■ **Reading text**
____

# Hatching



## InThePoultryPen

I have had my eggs in the incubator this is what it looks like at day 2









Is it fertile


----------



## robopetz

Day 2 is too early candle in 2 more days and you'll see red and even veins.


----------



## Apyl

I agree with the other poster. Day 2 youll see nothing wait a few days.


----------



## WaterFowl209

that is true, usually on day 4 you will know, when i first began incubating i almost threw good eggs away not knowing it took time for growth to show veins, i usually candle on day 8,14,18 and will leave unhatched eggs in 3 days extra to give them a chance


----------



## InThePoultryPen

Just candeled and have 3 light colored eggs with veins but my others are brown so hard to tell


----------



## Iceman242

hybridheaven said:


> Just candeled and have 3 light colored eggs with veins but my others are brown so hard to tell


Me too I'm new here and I've made my own incubator


----------



## InThePoultryPen

I have a manual brinsea


----------



## robopetz

Day 4. How's the eggies doing?

____

■ **Supplied material**

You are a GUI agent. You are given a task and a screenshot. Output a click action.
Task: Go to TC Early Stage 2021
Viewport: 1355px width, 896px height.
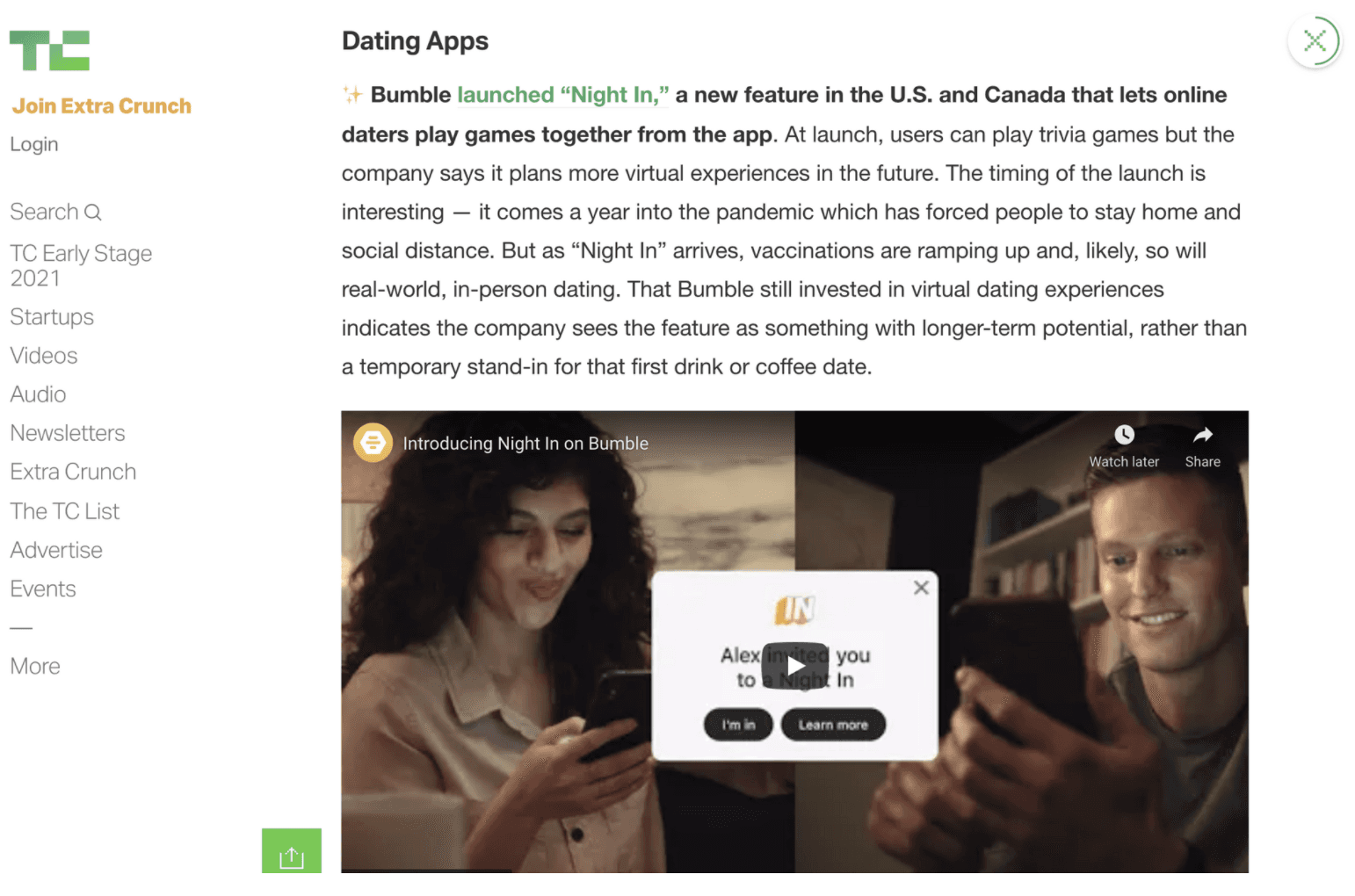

____

■ **To-do list**
- 1) From the hatching thread, quote the passage from "Day 2 is too" up to and including "a few days.".
- 2) Answer these questions from the hatching thread:
(a) On which days does WaterFowl209 usually candle?
(b) What kind of incubator does InThePoultryPen have?
(c) How many light-colored eggs with veins did InThePoultryPen find after candling?
- 3) List every username that appears as a post header in the hatching thread, giving each only once.

■ **Set of answers**
- 1)
Day 2 is too early candle in 2 more days and you'll see red and even veins.


----------



## Apyl

I agree with the other poster. Day 2 youll see nothing wait a few days.

- 2)
(a) Days 8, 14 and 18
(b) A manual Brinsea
(c) 3

- 3)
InThePoultryPen
robopetz
Apyl
WaterFowl209
Iceman242